[Lines of data]

►

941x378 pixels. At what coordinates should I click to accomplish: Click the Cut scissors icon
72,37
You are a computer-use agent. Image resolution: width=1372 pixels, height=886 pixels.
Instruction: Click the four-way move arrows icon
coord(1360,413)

◄

## The exercise
Turn the records above into a Markdown table with two columns, Row and Line. Put each line's row number in Row and leave out blank lines.

## Response for this exercise
| Row | Line |
|---|---|
| 1 | 941x378 pixels. At what coordinates should I click to accomplish: Click the Cut scissors icon |
| 2 | 72,37 |
| 3 | You are a computer-use agent. Image resolution: width=1372 pixels, height=886 pixels. |
| 4 | Instruction: Click the four-way move arrows icon |
| 5 | coord(1360,413) |